=== Task item ===
The entries below hold a line with "Go to Broadcast in the sidebar" and a line with "Task: Open the DEV-764 work item history link". Return those lines and all that lie between them, exactly and only.

=== Listed entries ===

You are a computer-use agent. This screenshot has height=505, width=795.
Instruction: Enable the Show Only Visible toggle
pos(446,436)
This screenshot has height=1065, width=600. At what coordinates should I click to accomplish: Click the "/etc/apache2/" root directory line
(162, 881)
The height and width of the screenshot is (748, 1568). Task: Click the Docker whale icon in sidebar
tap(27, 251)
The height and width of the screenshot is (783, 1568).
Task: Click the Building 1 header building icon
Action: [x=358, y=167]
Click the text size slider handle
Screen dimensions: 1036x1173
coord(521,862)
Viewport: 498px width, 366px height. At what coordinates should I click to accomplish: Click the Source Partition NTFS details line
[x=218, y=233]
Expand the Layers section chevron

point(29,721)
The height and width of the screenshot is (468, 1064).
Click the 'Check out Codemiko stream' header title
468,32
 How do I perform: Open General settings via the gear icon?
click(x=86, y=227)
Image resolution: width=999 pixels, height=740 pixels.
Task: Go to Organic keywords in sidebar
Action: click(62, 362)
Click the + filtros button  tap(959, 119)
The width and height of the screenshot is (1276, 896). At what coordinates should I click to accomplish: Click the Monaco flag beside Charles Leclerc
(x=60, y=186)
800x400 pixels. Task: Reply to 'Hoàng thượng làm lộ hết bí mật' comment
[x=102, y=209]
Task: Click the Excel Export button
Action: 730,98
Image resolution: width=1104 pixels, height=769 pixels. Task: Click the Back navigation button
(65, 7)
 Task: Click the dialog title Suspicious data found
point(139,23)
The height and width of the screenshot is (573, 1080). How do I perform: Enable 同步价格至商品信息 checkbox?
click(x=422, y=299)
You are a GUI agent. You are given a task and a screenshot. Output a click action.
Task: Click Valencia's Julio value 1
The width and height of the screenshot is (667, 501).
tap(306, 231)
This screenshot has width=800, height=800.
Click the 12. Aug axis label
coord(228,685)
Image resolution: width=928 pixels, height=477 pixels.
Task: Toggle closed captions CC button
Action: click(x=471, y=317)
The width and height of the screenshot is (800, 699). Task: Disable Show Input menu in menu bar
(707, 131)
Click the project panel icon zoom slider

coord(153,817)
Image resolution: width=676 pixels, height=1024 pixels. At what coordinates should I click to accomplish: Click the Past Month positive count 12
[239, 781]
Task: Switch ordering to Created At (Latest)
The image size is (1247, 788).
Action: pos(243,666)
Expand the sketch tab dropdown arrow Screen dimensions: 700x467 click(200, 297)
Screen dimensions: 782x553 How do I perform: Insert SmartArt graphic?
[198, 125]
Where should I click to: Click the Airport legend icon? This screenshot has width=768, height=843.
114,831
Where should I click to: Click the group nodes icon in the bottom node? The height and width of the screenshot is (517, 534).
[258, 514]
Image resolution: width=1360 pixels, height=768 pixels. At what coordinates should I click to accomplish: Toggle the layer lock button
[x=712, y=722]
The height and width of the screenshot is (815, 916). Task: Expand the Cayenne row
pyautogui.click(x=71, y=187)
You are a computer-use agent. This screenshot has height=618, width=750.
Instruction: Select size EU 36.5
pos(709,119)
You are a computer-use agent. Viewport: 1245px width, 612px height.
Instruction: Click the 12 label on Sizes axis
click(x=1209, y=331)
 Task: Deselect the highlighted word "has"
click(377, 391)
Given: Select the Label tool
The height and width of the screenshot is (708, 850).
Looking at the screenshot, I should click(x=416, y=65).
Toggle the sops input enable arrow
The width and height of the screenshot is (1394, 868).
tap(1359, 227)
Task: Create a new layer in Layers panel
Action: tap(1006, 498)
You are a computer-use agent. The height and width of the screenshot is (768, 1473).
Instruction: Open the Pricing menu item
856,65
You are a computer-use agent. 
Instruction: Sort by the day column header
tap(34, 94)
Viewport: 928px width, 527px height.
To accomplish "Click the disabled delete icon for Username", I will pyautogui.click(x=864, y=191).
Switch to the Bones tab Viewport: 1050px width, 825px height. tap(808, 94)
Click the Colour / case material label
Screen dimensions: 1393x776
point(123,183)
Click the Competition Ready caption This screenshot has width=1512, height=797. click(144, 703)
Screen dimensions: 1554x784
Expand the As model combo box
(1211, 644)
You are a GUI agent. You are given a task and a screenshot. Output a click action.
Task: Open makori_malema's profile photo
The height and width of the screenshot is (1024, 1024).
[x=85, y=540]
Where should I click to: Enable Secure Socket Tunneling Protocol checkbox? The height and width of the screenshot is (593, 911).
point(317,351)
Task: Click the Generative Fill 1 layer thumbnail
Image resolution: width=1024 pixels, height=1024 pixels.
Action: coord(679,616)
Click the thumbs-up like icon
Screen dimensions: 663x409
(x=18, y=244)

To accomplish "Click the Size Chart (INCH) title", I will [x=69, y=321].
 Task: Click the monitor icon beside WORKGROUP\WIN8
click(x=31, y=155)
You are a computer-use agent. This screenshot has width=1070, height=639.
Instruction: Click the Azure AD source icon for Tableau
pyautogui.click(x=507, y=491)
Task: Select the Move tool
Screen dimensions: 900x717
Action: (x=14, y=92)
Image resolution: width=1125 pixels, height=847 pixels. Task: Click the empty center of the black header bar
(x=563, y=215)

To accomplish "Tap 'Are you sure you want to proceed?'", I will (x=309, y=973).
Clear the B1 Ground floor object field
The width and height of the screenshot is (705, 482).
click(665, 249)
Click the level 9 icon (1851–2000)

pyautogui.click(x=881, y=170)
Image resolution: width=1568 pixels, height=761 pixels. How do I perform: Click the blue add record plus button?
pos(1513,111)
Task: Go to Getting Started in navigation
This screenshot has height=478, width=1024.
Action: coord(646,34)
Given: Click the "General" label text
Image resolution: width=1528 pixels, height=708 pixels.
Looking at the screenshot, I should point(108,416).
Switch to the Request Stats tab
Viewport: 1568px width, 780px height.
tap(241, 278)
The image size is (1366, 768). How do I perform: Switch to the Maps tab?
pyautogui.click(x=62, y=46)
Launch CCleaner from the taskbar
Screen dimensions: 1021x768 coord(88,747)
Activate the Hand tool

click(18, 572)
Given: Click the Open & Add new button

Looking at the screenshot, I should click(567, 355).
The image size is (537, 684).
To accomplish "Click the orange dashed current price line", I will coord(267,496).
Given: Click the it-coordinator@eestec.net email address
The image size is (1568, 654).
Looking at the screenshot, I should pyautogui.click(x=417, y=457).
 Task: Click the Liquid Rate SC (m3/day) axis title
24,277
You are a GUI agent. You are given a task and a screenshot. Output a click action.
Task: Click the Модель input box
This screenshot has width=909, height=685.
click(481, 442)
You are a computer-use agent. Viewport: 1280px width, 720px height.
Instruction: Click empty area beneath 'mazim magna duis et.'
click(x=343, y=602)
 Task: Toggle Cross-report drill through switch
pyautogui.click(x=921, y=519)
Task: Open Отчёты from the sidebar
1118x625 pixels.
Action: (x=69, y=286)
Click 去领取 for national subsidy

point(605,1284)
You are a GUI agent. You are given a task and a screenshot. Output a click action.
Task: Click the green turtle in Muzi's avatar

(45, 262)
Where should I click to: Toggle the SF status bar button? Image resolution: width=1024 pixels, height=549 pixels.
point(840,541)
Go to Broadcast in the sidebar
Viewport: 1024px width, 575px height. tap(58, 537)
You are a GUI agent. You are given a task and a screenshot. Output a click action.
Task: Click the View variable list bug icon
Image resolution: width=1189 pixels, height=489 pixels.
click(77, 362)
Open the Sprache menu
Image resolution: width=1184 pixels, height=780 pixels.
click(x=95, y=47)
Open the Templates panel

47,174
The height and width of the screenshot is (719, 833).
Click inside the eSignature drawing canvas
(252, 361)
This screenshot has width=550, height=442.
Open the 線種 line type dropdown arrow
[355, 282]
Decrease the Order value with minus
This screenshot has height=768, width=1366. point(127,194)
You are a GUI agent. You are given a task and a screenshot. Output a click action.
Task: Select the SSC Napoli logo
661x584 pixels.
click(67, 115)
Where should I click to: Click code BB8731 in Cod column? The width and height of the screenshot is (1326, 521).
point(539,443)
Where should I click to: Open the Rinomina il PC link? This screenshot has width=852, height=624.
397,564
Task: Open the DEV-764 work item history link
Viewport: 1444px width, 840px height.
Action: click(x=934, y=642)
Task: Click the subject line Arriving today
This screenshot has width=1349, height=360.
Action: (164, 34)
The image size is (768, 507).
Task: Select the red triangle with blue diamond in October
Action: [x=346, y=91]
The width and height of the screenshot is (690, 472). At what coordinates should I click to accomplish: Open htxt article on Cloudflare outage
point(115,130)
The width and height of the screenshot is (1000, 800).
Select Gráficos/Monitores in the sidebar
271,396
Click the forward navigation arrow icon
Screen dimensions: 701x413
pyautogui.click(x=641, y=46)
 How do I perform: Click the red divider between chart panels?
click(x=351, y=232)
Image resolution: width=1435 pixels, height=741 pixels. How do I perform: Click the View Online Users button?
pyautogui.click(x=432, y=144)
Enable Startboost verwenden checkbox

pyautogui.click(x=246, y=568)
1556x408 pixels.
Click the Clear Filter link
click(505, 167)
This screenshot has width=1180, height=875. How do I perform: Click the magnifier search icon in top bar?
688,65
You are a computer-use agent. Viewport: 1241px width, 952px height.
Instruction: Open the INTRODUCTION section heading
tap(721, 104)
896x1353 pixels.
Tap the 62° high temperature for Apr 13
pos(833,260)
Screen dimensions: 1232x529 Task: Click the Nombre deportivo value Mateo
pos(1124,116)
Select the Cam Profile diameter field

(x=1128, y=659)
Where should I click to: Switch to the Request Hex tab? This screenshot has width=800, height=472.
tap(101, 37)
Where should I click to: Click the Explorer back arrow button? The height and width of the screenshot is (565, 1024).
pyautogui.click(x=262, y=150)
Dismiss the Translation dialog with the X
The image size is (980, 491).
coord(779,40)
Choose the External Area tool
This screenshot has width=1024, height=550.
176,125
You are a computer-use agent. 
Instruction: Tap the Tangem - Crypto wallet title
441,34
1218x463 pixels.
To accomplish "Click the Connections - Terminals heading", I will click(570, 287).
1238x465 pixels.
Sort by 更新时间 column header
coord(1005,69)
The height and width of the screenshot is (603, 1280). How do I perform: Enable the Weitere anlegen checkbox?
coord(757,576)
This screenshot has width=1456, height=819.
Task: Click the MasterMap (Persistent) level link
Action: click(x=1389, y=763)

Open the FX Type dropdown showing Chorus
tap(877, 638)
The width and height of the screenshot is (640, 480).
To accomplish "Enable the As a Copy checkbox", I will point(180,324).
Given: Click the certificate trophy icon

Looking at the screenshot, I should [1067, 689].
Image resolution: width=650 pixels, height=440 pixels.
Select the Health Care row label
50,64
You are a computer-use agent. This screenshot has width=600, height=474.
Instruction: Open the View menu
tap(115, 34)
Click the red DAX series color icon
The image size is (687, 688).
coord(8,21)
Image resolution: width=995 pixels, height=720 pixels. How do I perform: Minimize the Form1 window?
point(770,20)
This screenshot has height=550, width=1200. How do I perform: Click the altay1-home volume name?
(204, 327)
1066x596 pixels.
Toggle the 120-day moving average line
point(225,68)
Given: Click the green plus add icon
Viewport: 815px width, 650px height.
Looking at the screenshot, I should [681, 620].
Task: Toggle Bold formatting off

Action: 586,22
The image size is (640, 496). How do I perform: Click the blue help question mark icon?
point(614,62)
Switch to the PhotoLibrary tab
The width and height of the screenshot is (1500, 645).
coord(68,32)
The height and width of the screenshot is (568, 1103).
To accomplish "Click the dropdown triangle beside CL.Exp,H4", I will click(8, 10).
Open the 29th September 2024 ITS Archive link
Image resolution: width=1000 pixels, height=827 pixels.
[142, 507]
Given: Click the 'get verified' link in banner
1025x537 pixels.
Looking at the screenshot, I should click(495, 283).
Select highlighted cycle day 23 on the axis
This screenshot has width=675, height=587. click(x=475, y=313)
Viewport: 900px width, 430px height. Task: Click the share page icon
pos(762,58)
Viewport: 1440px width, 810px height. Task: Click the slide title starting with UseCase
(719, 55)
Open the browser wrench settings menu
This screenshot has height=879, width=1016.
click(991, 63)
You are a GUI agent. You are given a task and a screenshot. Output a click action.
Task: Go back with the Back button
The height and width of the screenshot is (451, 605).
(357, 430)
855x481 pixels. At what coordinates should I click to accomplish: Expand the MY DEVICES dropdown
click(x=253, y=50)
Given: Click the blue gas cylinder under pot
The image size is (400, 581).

=== Response box ===
Go to Broadcast in the sidebar
Viewport: 1024px width, 575px height. tap(58, 537)
You are a GUI agent. You are given a task and a screenshot. Output a click action.
Task: Click the View variable list bug icon
Image resolution: width=1189 pixels, height=489 pixels.
click(77, 362)
Open the Sprache menu
Image resolution: width=1184 pixels, height=780 pixels.
click(x=95, y=47)
Open the Templates panel

47,174
The height and width of the screenshot is (719, 833).
Click inside the eSignature drawing canvas
(252, 361)
This screenshot has width=550, height=442.
Open the 線種 line type dropdown arrow
[355, 282]
Decrease the Order value with minus
This screenshot has height=768, width=1366. point(127,194)
You are a GUI agent. You are given a task and a screenshot. Output a click action.
Task: Select the SSC Napoli logo
661x584 pixels.
click(67, 115)
Where should I click to: Click code BB8731 in Cod column? The width and height of the screenshot is (1326, 521).
point(539,443)
Where should I click to: Open the Rinomina il PC link? This screenshot has width=852, height=624.
397,564
Task: Open the DEV-764 work item history link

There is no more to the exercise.